De par sa situation géographique, l'Europe a ses propres intérêts de défense. Une Europe européenne a besoin de concepts de défense, d'une organisation et de moyens distincts de ceux de l'OTAN, en s'appuyant sur ses différentes armées, l'interopérabilité entre celles-ci et la coopération au niveau des armements devant être constamment encouragées. Mais il serait contraire à toute expérience historique de se priver de ces puissants ressorts que sont la tradition, la fierté nationale et l'esprit d'émulation qui en découle naturellement.
J'ai évoqué également notre politique en matière d'armement. La coopération européenne ne saurait entraîner une dérive commerciale telle qu'elle contredirait l'objectif principal : assurer un armement cohérent de nos forces.

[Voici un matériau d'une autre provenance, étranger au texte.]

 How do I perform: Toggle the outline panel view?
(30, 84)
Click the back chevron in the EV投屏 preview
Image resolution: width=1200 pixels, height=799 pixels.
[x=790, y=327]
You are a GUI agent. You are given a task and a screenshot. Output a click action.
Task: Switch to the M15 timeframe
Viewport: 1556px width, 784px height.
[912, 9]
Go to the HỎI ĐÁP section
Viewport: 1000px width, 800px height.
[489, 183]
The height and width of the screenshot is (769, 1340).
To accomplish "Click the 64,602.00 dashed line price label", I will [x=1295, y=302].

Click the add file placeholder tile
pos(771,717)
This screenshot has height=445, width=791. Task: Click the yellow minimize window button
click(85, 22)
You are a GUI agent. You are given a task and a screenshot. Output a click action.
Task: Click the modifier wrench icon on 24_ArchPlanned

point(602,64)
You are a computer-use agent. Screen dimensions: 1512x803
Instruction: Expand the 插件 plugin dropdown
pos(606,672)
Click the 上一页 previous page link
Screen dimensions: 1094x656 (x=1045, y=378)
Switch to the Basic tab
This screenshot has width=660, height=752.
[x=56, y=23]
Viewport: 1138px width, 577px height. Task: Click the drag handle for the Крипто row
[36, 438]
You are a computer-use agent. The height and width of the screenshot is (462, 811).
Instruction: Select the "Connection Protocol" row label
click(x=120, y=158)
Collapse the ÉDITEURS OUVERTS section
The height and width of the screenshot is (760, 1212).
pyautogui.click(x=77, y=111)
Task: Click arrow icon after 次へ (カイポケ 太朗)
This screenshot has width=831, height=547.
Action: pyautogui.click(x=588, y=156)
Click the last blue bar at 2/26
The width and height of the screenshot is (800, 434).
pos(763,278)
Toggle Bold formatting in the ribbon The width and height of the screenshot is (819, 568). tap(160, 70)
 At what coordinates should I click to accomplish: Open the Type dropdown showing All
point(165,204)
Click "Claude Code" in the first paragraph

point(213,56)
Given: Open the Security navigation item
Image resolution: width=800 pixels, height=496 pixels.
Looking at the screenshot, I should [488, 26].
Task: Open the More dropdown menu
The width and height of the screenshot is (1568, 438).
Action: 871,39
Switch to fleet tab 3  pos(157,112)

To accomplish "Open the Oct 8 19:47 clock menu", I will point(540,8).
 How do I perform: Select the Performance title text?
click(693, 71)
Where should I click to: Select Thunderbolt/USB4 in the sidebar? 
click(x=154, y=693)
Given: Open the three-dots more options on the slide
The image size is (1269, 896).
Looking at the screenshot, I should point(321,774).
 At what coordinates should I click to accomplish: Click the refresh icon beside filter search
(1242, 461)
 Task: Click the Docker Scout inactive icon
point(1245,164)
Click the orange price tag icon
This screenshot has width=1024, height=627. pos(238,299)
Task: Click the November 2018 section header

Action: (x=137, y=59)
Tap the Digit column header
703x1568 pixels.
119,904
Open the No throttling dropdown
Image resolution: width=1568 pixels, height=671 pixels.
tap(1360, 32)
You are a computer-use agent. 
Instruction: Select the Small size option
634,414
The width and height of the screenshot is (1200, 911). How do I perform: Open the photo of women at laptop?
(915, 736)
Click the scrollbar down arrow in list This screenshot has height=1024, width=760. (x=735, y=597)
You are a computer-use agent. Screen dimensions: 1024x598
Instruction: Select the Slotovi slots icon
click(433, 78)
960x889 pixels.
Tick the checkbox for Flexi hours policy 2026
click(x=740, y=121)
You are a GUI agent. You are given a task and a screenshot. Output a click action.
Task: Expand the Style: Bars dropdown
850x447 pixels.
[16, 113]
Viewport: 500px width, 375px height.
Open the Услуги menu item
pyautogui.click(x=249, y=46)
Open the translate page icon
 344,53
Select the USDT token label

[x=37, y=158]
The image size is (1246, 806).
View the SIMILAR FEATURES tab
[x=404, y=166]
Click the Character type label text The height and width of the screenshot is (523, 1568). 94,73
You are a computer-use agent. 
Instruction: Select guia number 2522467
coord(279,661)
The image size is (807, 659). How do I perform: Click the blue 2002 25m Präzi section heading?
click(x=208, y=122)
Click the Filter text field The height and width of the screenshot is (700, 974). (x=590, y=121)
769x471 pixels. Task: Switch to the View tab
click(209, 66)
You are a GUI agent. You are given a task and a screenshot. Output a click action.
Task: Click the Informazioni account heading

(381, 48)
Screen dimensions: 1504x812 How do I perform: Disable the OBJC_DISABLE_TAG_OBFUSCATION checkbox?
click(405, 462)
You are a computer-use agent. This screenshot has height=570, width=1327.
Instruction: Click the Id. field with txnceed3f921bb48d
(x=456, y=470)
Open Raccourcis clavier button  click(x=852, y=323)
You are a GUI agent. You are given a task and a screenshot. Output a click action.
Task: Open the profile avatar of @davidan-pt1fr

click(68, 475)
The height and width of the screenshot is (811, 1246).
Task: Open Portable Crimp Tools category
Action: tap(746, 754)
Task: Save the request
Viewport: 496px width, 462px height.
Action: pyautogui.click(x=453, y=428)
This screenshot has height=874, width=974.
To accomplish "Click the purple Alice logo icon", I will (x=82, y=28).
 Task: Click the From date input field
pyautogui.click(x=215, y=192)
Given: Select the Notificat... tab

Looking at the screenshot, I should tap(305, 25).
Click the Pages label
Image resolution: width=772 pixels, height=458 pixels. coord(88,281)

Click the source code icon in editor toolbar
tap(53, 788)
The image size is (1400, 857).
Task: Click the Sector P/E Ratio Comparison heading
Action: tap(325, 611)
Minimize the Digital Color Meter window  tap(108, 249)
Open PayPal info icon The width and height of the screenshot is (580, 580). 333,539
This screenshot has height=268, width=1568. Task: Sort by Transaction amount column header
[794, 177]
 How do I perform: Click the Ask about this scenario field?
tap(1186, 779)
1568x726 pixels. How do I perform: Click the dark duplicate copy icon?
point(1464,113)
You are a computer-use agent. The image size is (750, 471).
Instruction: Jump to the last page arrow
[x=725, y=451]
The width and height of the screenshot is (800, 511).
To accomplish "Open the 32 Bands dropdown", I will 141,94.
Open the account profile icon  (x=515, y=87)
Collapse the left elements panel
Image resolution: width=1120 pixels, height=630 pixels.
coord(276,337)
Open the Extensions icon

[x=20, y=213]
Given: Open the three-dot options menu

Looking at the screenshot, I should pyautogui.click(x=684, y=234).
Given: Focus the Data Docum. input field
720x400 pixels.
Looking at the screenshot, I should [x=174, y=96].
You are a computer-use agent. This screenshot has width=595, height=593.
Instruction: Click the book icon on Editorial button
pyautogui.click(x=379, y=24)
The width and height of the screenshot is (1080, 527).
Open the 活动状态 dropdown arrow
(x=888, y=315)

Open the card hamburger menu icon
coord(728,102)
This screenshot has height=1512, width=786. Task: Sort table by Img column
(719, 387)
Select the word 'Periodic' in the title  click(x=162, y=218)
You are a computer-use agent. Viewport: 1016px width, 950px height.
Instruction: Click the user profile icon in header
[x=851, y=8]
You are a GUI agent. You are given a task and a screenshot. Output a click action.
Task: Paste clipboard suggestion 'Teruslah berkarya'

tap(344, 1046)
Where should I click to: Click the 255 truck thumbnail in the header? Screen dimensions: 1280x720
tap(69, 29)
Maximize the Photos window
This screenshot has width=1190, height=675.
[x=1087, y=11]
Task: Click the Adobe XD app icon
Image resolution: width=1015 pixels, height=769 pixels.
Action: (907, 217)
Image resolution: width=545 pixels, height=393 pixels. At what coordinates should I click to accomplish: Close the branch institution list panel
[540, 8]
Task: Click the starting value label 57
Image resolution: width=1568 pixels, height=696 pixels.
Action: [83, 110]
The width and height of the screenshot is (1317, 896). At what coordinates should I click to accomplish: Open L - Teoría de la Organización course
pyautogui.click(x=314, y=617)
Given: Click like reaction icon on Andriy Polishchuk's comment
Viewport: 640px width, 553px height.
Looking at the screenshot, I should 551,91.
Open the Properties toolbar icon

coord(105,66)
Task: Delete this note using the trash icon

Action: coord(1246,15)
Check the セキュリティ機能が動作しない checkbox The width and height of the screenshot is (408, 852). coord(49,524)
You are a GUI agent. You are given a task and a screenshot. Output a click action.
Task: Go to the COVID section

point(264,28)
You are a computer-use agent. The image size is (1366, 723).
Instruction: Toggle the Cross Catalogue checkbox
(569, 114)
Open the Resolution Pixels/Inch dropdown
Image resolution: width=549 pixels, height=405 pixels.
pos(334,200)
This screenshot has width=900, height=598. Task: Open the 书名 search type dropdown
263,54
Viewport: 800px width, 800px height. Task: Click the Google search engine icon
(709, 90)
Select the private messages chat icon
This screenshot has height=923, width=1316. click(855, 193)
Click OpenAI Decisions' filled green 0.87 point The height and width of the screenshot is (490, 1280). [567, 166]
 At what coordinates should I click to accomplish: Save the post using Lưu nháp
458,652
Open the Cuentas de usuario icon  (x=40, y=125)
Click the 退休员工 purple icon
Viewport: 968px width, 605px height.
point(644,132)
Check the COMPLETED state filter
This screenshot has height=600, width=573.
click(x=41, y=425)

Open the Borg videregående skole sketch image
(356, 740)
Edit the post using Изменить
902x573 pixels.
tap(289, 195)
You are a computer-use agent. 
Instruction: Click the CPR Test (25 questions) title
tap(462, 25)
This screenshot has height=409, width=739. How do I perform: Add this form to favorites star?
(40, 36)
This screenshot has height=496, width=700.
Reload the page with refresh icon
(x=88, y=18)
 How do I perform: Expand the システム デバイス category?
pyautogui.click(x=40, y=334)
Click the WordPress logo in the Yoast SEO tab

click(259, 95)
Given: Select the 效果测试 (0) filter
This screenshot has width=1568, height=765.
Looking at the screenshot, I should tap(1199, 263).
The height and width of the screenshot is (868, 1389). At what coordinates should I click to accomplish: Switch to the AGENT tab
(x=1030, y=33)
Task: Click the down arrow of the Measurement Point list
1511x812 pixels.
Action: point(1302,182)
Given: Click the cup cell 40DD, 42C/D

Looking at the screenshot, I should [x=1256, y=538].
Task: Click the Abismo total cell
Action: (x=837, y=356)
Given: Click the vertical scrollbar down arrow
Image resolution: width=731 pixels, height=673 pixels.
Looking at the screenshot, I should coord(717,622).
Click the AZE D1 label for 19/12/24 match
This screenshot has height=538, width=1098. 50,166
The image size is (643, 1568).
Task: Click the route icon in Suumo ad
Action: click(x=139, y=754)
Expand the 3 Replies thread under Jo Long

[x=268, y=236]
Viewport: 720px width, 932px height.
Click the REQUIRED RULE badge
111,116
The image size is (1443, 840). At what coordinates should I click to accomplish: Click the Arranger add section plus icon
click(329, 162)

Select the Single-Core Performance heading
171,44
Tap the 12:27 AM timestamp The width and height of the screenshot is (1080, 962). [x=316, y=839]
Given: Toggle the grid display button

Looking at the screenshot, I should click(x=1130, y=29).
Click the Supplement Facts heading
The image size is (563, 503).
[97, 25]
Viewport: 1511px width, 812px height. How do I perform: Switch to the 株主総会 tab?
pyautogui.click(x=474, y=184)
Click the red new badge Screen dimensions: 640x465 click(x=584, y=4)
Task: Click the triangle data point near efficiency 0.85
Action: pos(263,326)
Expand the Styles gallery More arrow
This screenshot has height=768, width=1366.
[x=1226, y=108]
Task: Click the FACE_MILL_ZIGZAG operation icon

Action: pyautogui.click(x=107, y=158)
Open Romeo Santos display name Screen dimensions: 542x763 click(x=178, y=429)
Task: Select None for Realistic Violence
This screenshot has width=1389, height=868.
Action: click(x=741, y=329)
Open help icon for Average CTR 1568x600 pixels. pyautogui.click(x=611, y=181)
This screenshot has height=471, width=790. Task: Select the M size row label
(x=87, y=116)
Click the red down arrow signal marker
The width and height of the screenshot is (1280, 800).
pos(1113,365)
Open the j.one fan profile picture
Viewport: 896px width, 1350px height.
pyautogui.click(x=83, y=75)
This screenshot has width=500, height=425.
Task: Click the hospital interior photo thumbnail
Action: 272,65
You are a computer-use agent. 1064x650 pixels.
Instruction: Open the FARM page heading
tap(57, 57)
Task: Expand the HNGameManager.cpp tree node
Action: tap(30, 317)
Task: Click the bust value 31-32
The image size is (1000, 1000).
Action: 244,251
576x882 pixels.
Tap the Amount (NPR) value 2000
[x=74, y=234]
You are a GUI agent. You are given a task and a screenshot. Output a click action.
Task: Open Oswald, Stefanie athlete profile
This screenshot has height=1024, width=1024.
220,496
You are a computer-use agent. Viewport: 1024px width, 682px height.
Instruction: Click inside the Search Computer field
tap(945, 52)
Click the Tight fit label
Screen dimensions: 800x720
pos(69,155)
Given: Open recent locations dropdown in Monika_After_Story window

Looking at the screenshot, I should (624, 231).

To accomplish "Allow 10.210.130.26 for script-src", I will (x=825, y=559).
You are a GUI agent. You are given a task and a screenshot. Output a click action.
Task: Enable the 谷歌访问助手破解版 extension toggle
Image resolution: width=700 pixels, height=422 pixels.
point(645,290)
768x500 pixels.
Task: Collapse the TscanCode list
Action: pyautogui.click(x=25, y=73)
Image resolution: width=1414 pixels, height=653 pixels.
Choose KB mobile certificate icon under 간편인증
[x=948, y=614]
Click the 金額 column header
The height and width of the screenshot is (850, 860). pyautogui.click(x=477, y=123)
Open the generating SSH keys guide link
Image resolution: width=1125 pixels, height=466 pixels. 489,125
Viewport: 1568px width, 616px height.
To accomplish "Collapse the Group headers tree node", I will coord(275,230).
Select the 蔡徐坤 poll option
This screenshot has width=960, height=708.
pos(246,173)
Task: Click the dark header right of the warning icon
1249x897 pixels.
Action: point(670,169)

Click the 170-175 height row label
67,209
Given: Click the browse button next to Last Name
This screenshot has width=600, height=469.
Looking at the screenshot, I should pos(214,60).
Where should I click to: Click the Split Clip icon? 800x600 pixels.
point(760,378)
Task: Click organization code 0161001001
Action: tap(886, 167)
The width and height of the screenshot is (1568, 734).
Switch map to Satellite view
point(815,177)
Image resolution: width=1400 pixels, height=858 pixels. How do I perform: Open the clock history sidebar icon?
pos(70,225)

C'est le rôle de l'Etat que d'y pourvoir. Mais en même temps il ne sera possible d'orienter cette coopération européenne que par un effort budgétaire plus important. Il faut rompre avec la politique du " chien crevé au fil de l'eau ". Des choix cohérents s'imposent. Et d'abord en matière budgétaire. Il faut se fixer un objectif raisonnable : 3% du PIB pour l'effort de défense, et s'y tenir rigoureusement.
Ce qui manque le plus, ce ne sont pas les ressources -à condition qu'elles soient judicieusement utilisées- c'est la volonté forte et continue de doter la France des moyens militaires d'une légitime ambition politique, au service d'une diplomatie et d'une stratégie adaptées aux défis du XXIème siècle et que le pays comprendrait, parce qu'elles seraient les siennes.
Affermir la place de l'armée dans la nation, tracer des perspectives d'avenir à la fois réalistes et convaincantes, telles sont les tâches urgentes qui permettront de faire face aux nouvelles menaces, de rendre les Français plus attentifs à la situation de l'armée, et de dissiper, au sein de celle-ci, aussi bien les illusions que les doutes. Prendre les moyens de notre défense, ce serait la meilleure manière de montrer au monde, selon la formule de Gambetta, " ce qu'est un grand pays, qui ne veut pas mourir".